Portillo's plea agreement informed him of the right to appeal his sentence and that by entering into the plea agreement, he would forfeit that right. Nowhere in the record is there any indication that Portillo did not understand or was confused by the waiver-of-appeal provision. Compare United States v. Baty, 980 F.2d 977, 978-79 (5th Cir. 1992) (defendant's obvious confusion regarding the waiver provision obligated the district court to insure that defendant understood her right to appeal and the consequences of waiving that right). Indeed, the plea agreement was clearly written and relatively short. Moreover, Portillo confirmed that he had read the agreement, understood its contents, and wished to plead guilty. We hold, therefore, that when the record of the Rule 11 hearing clearly indicates that a defendant has read and understands his plea agreement, and that he raised no question regarding a waiver-of-appeal provision, the defendant will be held to the bargain to which he agreed, regardless of whether the court specifically admonished him concerning the waiver of appeal. Accordingly, Portillo's second point of error is denied, and his sentence is AFFIRMED.2
District Judge of the Eastern District of Louisiana, sitting by designation
Our holding is further supported by the following colloquy from Portillo's sentencing hearing at which Portillo's attorney confirmed his and his client's understanding of and intent to honor the waiver-of-appeal provision:
THE COURT: ... [THE PRESENTENCE REPORT] WILL BE SEALED, AND MADE PART OF THE RECORD. AND SHOULD THERE BE AN APPEAL, THIS REPORT WOULD BE MADE AVAILABLE FOR APPELLATE PURPOSES. IS THERE A MOTION BY THE GOVERNMENT JUST WITH THIS--JUST THE TWO COUNT?

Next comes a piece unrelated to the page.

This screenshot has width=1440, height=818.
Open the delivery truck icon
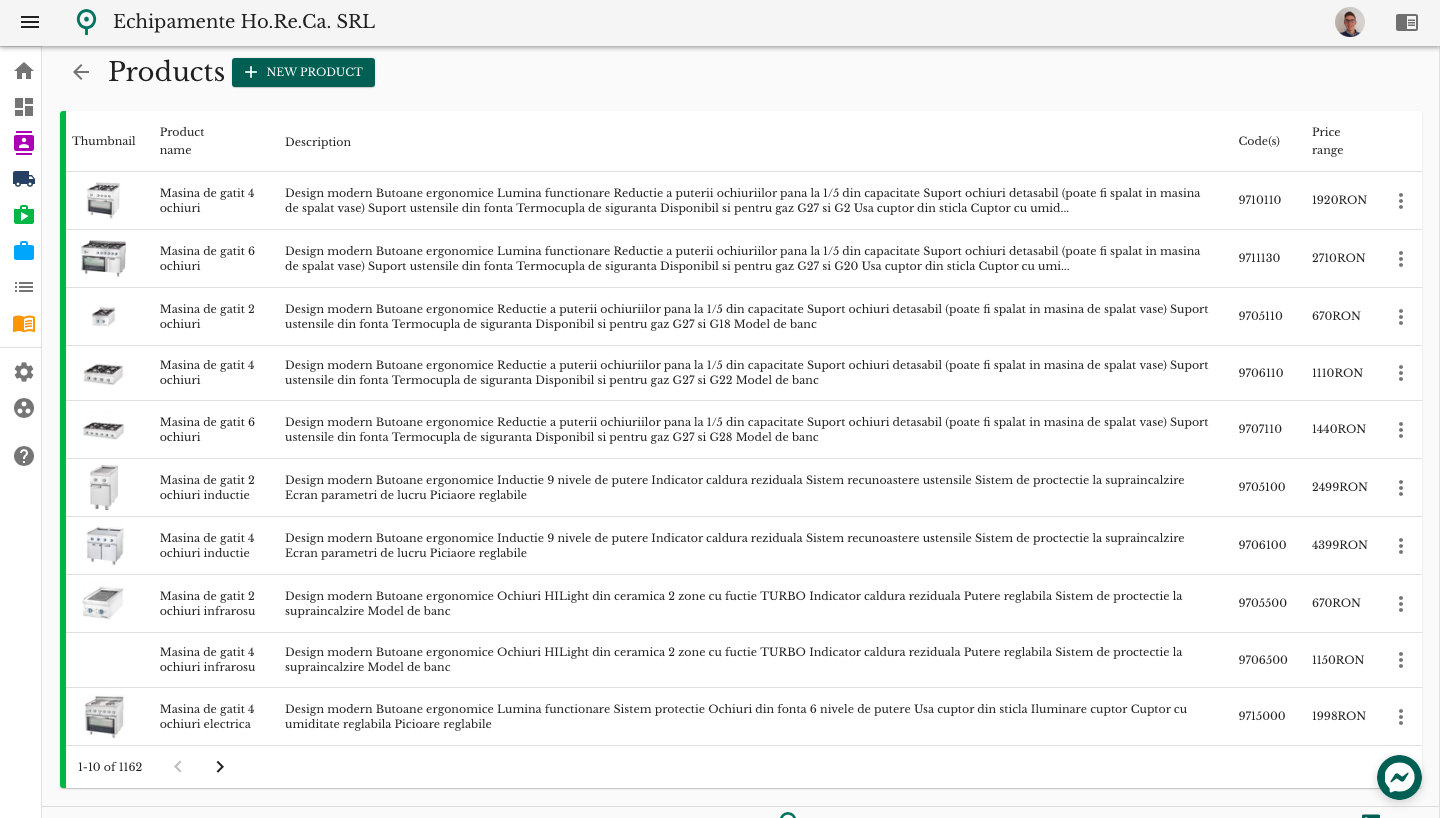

[GOVERNMENT]: YOUR HONOR, I WOULD JUST LIKE TO NOTE, FOR THE RECORD THAT THE PLEA AGREEMENT DOES CALL FOR A NO APPEAL PROVISION. AND APART FROM THAT, YOUR HONOR, I DON'T BELIEVE THAT THERE IS ANYTHING TO DISMISS.
THE COURT: OKAY.
MR. ADAMS: THAT IS CORRECT, YOUR HONOR. THE PLEA AGREEMENT HAS BEEN COMPLIED WITH.
THE COURT: OKAY. THERE IS AN APPEAL WITH REGARD TO THE ISSUE OF THE TWO--NOT THE SENTENCE, BUT THERE WILL BE AN APPEAL WITH REGARD TO WHETHER THE TWO CONVICTIONS CAN STAND.
MR. ADAMS: THAT'S CORRECT.
[GOVERNMENT]: YES, SIR.
MR. ADAMS: YES....
Earlier in the hearing, Portillo's attorney articulated his desire to " [have] the plea agreement that was negotiated," and promised the court that if it held the government to its obligations under the agreement, "there's not going to be an appeal on the sentence [,] and its that simple." We agree with Mr. Adams, it is "that simple;" Portillo will be held to the terms of the agreement to which he pleaded.